Material provided:
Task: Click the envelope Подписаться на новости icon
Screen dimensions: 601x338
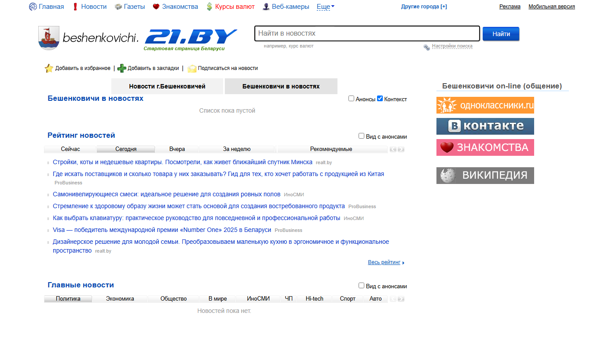Action: pos(192,69)
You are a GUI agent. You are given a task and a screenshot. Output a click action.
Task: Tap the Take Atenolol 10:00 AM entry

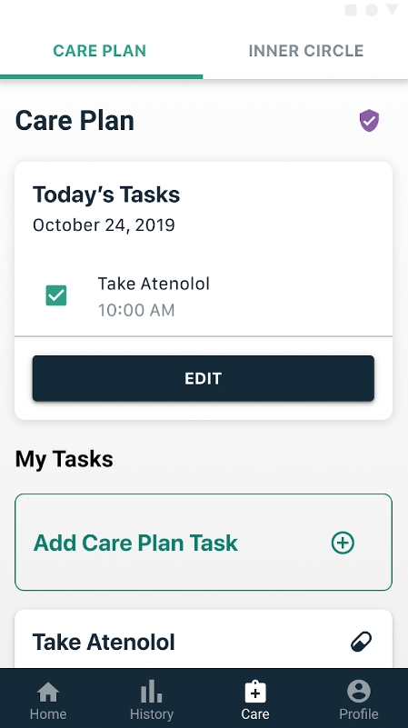click(x=204, y=296)
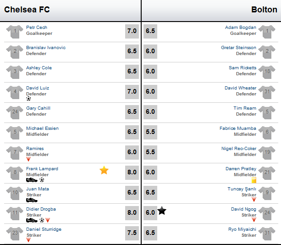This screenshot has width=281, height=245.
Task: Click Petr Cech's number 1 shirt icon
Action: [x=15, y=32]
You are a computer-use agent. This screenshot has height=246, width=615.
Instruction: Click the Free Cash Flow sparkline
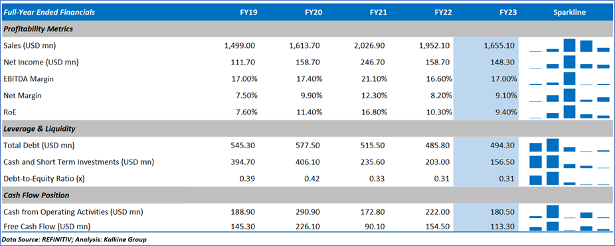tap(569, 226)
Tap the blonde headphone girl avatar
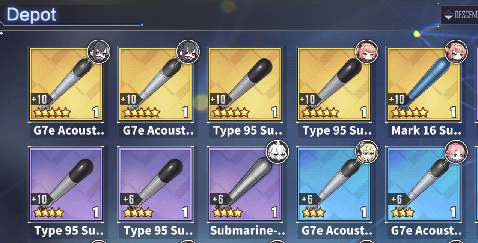 click(367, 152)
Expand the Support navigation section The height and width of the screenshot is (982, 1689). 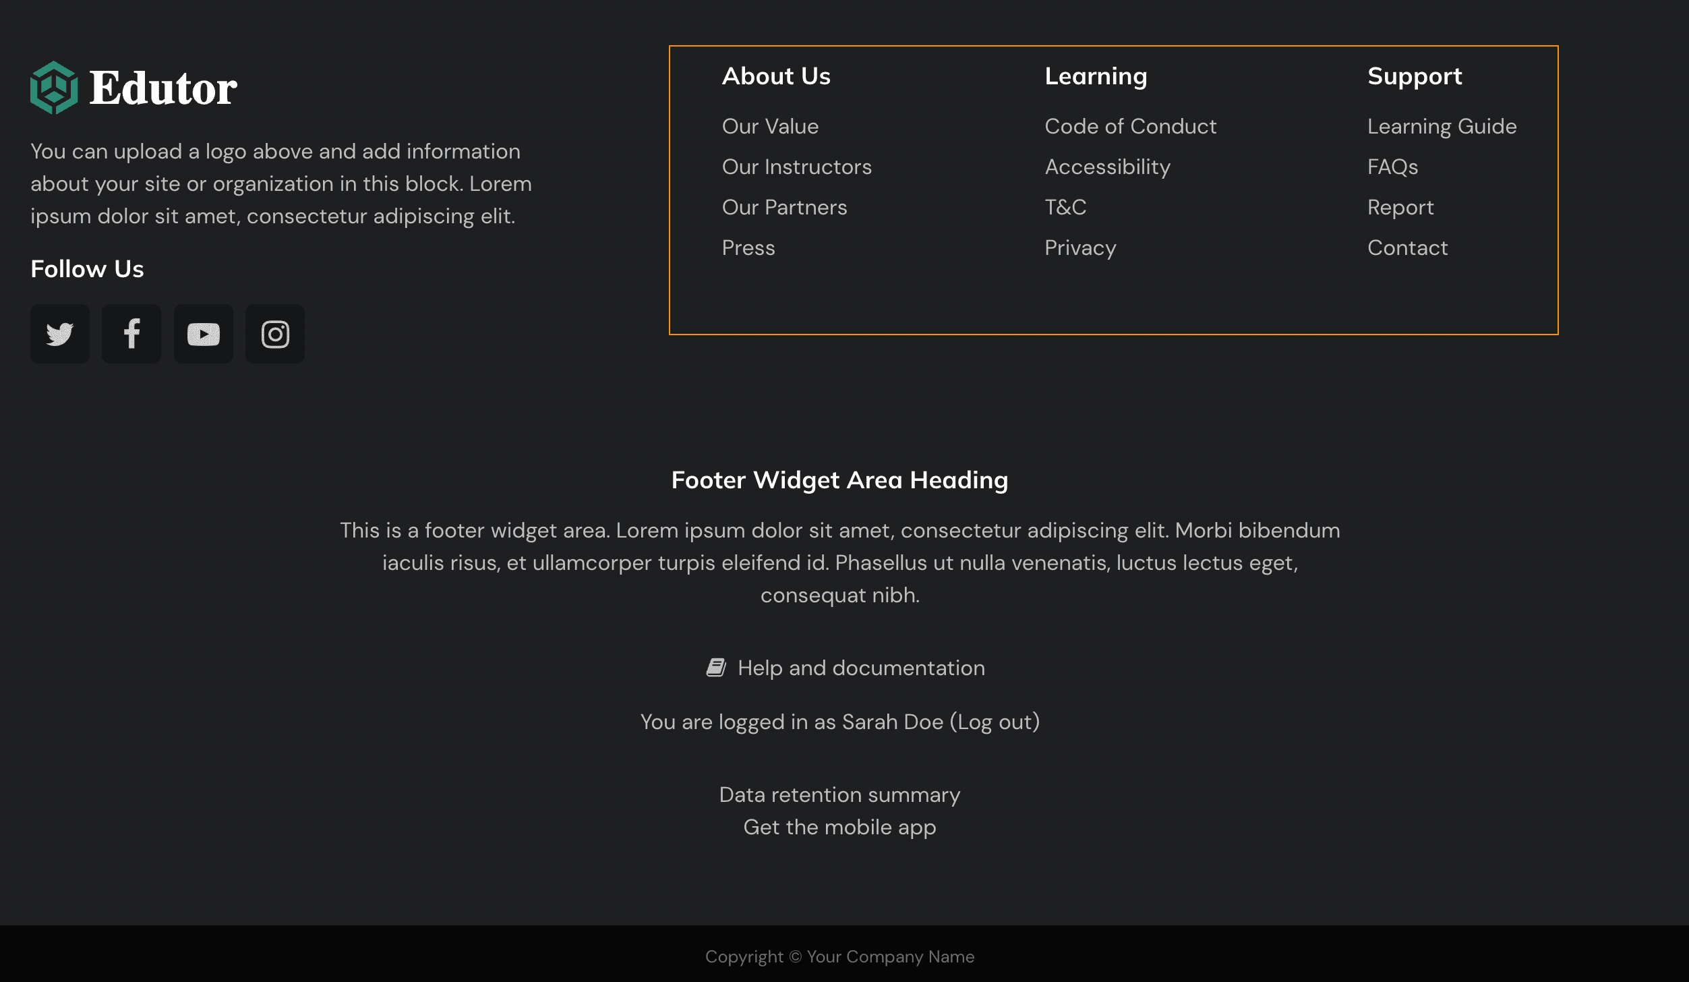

Work item: Reproduce the records in full and leave the images behind.

The answer:
Task: Click the envelope Подписаться на новости icon
Screen dimensions: 601x338
Action: pos(192,69)
You are a GUI agent. You are given a task and a screenshot. Output a click action.
Task: Tap the Take Atenolol 10:00 AM entry

click(x=204, y=296)
This screenshot has width=281, height=245.
Task: Click Petr Cech's number 1 shirt icon
Action: [x=15, y=32]
You are a computer-use agent. This screenshot has height=246, width=615.
Instruction: Click the Free Cash Flow sparkline
tap(569, 226)
Tap the blonde headphone girl avatar
 click(367, 152)
Expand the Support navigation section The height and width of the screenshot is (982, 1689). 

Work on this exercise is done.